Construyendo Ciudadanía Digital
La ciudadanía digital dejó de ser un concepto teórico o una materia pendiente para "más adelante". Hoy es una práctica cotidiana. Se ejerce, o no, cada vez que entramos a una red social, aceptamos términos sin leer, subimos una foto, comentamos una publicación o compartimos contenido sin detenernos a pensar demasiado.
En ese contexto, aparece un elemento central: la huella digital. Todo lo que hacemos en línea deja una marca. No solo lo que publicamos de forma consciente, sino también lo que comentamos, lo que damos like, lo que miramos en silencio y hasta aquello que creemos haber borrado. Esa huella construye una versión digital de nosotros que circula, se almacena y se interpreta sin pedir permiso.
Esa huella está directamente vinculada con nuestra identidad digital y con nuestra reputación digital. La identidad digital es cómo existimos en los entornos virtuales; la reputación digital es cómo esa existencia es percibida por otros. Y ambas se construyen, muchas veces, sin que seamos del todo conscientes de ello.
Cuidar la huella digital no significa desaparecer de internet ni autocensurarse. Significa comprender que el entorno digital no es neutro. Que hay algoritmos observando, plataformas monetizando y sistemas aprendiendo de cada interacción. Pensar antes de compartir se vuelve, hoy, una forma básica de responsabilidad social.
Nuevos riesgos: El fenómeno del sharenting
También aparecen riesgos nuevos, propios de esta época. Uno de ellos es el sharenting: la sobreexposición de niñas y niños en redes sociales por parte de adultos. Muchas veces con buenas intenciones, pero sin dimensionar que esa información también construye una huella digital temprana, permanente y fuera del control de quienes la protagonizan.

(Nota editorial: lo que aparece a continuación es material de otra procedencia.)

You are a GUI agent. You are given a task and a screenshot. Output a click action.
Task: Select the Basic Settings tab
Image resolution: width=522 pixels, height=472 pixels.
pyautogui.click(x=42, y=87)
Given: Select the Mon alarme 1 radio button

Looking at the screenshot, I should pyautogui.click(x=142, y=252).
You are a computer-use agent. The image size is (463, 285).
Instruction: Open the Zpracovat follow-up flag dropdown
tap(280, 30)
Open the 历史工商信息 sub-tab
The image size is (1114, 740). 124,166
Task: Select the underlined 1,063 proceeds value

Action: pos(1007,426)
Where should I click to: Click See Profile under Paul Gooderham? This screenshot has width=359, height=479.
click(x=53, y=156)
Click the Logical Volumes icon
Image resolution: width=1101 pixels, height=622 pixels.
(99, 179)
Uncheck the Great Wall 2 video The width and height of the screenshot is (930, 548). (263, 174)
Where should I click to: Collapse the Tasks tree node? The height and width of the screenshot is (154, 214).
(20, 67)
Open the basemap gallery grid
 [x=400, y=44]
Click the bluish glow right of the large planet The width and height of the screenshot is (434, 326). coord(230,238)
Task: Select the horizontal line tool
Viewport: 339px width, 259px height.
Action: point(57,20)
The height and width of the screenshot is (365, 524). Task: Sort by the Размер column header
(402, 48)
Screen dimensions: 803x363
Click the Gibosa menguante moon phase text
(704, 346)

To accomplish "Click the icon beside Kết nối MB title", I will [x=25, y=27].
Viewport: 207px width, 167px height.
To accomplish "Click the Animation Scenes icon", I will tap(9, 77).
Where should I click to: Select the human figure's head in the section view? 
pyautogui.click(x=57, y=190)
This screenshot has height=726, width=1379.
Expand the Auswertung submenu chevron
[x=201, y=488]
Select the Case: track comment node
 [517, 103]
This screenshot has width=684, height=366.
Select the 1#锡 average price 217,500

La ciudadanía digital empieza cuando dejamos de ver internet como un espacio sin consecuencias y lo entendemos como lo que realmente es: un territorio público, con memoria.
Un espacio donde las acciones digitales tienen impacto real, hoy y a futuro. Por eso, aprender sobre ciudadanía digital no es opcional. Implica desarrollar criterio, conciencia y pensamiento crítico para habitar los entornos digitales de manera responsable, cuidándonos y cuidando a otros.
En un mundo donde la información no olvida, aprender a movernos en lo digital con cuidado y conocimiento es una habilidad tan urgente como leer o escribir.